- Also known as: The Great Qing Empire
- 江山为重 / 大清帝国
- Genre: Historical drama
- Written by: Jing Quan
- Directed by: Jing Quan
- Starring: Wu Jing; Fan Bingbing; Chen Yi; Fu Chong; Xu Huanshan; Liu Guanxiong; Wei Zongwan;
- Country of origin: China
- Original language: Mandarin
- No. of episodes: 31

Production
- Producer: Zhao Ruiyong
- Production location: China
- Running time: ≈45 minutes per episode

Original release
- Release: 2 December 2002

= Jiangshan Weizhong =

Jiangshan Weizhong ("Prioritise the Interests of the Empire"), also known as The Great Qing Empire, is a 2002 Chinese historical television series based on legends about the Yongzheng and Qianlong Emperors of the Qing dynasty. The series was first broadcast in mainland China in December 2002.

== Synopsis ==
The series is set in 18th-century China during the reign of the Yongzheng Emperor of the Qing dynasty. The emperor's harsh and brutal policies lead to widespread discontent and dissension. Meanwhile, a secret death squad, named after their dreaded weapon — the flying guillotine — goes around assassinating the emperor's enemies.

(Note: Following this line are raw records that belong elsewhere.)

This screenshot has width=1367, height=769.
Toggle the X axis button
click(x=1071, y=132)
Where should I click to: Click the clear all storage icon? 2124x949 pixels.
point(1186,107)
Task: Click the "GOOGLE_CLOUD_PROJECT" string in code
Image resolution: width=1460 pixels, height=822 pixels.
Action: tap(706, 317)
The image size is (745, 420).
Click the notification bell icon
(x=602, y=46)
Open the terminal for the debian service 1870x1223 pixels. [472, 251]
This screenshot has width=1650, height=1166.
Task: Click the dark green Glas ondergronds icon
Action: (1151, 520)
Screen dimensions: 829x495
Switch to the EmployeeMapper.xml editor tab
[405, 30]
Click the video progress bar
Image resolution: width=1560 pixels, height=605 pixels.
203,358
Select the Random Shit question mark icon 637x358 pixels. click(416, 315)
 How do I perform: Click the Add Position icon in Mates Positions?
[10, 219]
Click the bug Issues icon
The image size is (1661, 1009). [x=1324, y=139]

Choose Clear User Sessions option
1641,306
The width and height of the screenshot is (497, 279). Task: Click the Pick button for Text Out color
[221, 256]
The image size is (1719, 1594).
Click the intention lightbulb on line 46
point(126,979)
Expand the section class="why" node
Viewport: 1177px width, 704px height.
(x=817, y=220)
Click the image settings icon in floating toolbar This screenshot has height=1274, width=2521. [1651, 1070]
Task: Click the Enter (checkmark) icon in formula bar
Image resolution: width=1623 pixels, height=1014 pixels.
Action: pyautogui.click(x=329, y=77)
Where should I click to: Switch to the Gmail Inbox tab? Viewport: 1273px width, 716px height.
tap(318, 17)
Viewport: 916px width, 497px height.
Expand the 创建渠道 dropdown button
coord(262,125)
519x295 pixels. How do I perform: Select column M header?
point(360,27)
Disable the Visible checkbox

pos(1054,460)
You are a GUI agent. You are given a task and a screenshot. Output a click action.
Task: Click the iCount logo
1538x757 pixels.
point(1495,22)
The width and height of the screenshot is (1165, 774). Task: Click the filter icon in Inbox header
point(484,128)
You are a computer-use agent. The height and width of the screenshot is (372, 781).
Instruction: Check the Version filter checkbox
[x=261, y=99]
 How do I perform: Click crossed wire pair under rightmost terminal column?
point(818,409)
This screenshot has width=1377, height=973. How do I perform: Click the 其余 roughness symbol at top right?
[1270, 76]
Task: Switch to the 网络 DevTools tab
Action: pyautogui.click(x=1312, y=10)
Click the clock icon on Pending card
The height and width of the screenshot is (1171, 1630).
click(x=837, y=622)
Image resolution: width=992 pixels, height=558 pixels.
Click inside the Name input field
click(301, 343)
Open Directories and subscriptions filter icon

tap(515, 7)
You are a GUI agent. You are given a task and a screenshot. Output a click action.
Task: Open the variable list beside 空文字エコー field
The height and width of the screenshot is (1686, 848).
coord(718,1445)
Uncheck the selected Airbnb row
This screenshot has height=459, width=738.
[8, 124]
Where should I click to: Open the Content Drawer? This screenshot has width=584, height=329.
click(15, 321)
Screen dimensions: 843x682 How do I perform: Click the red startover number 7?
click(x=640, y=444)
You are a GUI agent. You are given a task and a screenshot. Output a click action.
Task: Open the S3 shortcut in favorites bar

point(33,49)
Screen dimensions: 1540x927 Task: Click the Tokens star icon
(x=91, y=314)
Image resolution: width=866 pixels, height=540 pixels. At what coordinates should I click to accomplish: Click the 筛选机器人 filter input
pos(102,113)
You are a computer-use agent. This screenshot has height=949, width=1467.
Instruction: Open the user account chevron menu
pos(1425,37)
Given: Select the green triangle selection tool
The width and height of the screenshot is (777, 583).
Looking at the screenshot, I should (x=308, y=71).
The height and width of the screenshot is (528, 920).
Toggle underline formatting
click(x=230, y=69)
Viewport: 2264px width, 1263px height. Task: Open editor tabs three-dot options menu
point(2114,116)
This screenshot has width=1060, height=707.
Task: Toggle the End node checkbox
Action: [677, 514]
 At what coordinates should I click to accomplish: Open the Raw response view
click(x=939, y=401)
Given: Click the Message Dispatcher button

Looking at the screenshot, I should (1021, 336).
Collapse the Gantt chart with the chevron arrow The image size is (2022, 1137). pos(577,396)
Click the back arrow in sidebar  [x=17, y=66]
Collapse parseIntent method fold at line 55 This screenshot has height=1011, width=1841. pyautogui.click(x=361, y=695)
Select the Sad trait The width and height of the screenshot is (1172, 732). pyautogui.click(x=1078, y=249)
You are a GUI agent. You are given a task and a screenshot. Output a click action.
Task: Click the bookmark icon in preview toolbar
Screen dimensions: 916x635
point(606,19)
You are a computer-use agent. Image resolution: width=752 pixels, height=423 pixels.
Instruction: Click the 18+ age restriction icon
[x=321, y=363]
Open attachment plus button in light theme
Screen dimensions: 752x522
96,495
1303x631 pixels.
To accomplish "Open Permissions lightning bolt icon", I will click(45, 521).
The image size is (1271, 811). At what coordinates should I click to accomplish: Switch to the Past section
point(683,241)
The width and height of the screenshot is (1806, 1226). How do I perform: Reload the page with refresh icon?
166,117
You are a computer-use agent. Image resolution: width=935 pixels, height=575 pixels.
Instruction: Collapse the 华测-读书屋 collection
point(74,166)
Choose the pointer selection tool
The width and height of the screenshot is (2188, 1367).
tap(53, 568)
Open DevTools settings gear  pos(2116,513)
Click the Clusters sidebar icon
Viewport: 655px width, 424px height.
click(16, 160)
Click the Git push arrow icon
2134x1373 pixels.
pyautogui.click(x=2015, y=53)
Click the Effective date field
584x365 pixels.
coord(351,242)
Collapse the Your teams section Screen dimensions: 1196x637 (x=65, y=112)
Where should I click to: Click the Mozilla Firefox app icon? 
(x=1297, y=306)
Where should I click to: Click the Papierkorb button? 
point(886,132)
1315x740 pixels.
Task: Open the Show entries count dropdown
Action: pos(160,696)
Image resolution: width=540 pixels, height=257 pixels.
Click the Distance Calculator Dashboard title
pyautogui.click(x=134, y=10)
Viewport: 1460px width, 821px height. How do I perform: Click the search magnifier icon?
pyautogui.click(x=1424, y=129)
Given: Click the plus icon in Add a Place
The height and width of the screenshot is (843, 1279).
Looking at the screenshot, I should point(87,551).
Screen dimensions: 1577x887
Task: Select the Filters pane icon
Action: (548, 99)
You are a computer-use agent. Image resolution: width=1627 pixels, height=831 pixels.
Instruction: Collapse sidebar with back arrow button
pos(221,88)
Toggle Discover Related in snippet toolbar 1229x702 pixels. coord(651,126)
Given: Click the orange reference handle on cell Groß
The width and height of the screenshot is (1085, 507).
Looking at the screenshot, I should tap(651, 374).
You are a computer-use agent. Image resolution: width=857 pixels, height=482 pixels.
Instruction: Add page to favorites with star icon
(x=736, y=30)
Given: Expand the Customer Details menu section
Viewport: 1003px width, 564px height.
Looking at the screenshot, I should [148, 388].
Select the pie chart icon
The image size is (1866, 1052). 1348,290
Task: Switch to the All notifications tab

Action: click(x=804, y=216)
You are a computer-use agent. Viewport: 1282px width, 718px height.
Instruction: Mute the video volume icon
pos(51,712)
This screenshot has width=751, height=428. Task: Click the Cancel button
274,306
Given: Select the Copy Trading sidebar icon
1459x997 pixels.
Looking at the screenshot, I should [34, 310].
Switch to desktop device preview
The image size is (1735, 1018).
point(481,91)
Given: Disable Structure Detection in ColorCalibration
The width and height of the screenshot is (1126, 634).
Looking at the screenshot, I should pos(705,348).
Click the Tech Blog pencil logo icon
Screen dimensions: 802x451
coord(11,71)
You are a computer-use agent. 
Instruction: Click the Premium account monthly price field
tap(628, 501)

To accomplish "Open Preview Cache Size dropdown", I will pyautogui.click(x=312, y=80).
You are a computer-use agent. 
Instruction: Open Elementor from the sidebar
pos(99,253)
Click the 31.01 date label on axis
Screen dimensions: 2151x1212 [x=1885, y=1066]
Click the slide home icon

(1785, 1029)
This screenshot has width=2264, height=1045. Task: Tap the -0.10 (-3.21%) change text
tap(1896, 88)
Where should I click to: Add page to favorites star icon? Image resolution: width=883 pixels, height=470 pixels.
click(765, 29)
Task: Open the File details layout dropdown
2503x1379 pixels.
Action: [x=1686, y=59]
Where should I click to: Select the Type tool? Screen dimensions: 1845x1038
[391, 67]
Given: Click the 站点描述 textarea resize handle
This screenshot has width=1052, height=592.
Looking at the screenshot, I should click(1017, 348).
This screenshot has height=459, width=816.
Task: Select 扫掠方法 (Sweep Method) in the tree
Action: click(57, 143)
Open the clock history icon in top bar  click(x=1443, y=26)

The crown prince, Hongli, travels incognito to Jiangnan, where he evades assassination attempts orchestrated by nobles plotting to seize the throne, and uncovers a shocking truth about his birth and origin. Besides, he meets and befriends two maidens, Lü Siniang and Yuniang, who turn out to be seeking revenge on the Yongzheng Emperor. Lü Siniang is the granddaughter of Lü Liuliang, whose family was executed by the emperor. She has trained under Princess Changping, a princess of the fallen Ming dynasty.